Desktop On Demand

Objectives

You will learn:

  • What is On-Demand and when to use it

  • Which interface to use on each resource and how to start them

  • How to set the job parameters for your application

What is Desktop On Demand? Is it right for my job?

On Cosmos (LUNARC), Kebnekaise (HPC2N), Alvis (C3SE), and Dardel (PDC), some applications are available through one of a couple of On Demand services. On Demand applications provide an interactive environment to schedule jobs on compute nodes using a graphic user interface (GUI) instead of the typical batch submission script. How you reach this interface is dependent on the system you use and their choice of On Demand client.

Desktop On-Demand is most appropriate for interactive work requiring small-to-medium amounts of computing resources. Non-interactive jobs and jobs that take more than a day or so should generally be submitted as batch jobs. If you have a longer job that requires an interactive interface to submit, make sure you keep track of the wall time limits for your facility. Some of the Desktop On Demand’s only allow at most 12 hours of allocation at a time.

On-Demand applications are not accessible via SSH; you must use either Thinlinc (Cosmos and Dardel) or the dedicated web portal (Kebnekaise and Alvis).

Important

“On-Demand App Availability for this Course”

  • Jupyter (Lab and/or Notebook) is available as an On-Demand application at all 4 facilities covered on this page. For Cosmos specifically, it can also load custom conda environments (but NOT pip environments).

  • On Alvis, Cosmos and Kebnekaise, VSCode can also be run via On-Demand.

  • Spyder can be run via On-Demand on Cosmos only. It also supports custom conda environments.

  • On Cosmos, there are also interactive On-Demand command lines (for CPUs and GPUs) under Applications - General that can be used to start Jupyter or Spyder with a custom pip-based environment.

Warning

Dardel also has On-Demand applications located in the equivalent place on its remote desktop, but only 30 ThinLinc licenses are available for the whole facility. Talks are ongoing about whether and by how much to increase the number of licenses, but until the changes are implemented, we advise using SSH with -X forwarding instead. In our experience, ThinLinc access to Dardel is not reliably available, and even when connection succeeds, queue times for On-Demand applications can be very long.

Starting the On-Demand Interface

For most programs, the start-up process is roughly the same:

  1. Log into COSMOS (or Dardel) via your usual Thinlinc client or browser interface to start an HPC Desktop session.

  2. Click Applications in the top left corner, hover over the items prefixed with Applications - until you find your desired application (on Dardel, On-Demand applications are prefixed with PDC-), and click it.

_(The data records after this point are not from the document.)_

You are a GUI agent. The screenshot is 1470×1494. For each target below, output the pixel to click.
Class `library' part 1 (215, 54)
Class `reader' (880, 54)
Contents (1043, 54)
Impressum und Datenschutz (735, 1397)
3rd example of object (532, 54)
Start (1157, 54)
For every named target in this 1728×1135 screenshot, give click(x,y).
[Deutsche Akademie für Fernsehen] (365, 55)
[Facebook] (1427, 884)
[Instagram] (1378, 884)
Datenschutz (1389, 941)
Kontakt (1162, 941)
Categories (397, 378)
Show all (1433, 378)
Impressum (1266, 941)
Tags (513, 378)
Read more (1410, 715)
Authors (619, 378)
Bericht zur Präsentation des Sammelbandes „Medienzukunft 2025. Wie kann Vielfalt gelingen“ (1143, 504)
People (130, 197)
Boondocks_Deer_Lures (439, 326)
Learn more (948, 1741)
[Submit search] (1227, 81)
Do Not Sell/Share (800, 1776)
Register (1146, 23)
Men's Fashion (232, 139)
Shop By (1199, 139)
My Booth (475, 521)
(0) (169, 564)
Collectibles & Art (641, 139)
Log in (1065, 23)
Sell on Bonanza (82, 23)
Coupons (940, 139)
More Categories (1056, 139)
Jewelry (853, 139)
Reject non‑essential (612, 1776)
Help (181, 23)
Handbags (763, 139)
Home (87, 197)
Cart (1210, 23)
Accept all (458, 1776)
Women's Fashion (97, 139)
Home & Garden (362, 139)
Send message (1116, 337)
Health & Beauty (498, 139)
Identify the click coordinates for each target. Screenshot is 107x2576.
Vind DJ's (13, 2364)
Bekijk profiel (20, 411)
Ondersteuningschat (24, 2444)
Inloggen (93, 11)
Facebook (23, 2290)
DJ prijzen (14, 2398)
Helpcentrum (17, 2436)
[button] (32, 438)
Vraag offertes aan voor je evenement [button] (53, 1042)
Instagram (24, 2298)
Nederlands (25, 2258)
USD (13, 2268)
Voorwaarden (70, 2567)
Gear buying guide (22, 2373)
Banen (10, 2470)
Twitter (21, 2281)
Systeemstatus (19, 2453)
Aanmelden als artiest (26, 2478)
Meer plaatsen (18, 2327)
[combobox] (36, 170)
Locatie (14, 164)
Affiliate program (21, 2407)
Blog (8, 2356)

The top-level Applications menu on Cosmos looks like this:

../_images/Cosmos-AppMenu.png

Warning

If you start a terminal session or another application from Favorites, System Tools, or other menu headings not prefixed with Applications - or PDC-, and launch an interactive program from that, it will run on a login node. Do not run intensive programs this way!

Setting Job Parameters

Upon clicking your chosen application, a pop-up interface called the GfxLauncher will appear and let you set the following options:

  1. Wall time - how long your interactive session will remain open. When it ends, the whole window closes immediately and any unsaved work is lost. You can select the time from a drop-down menu, or type in the time manually. On Cosmos, CPU-only applications (indicated with “(CPU)” in the name) can run for up to 168 hours (7 days), but the rest are limited to 48 hours. Default is 30 minutes.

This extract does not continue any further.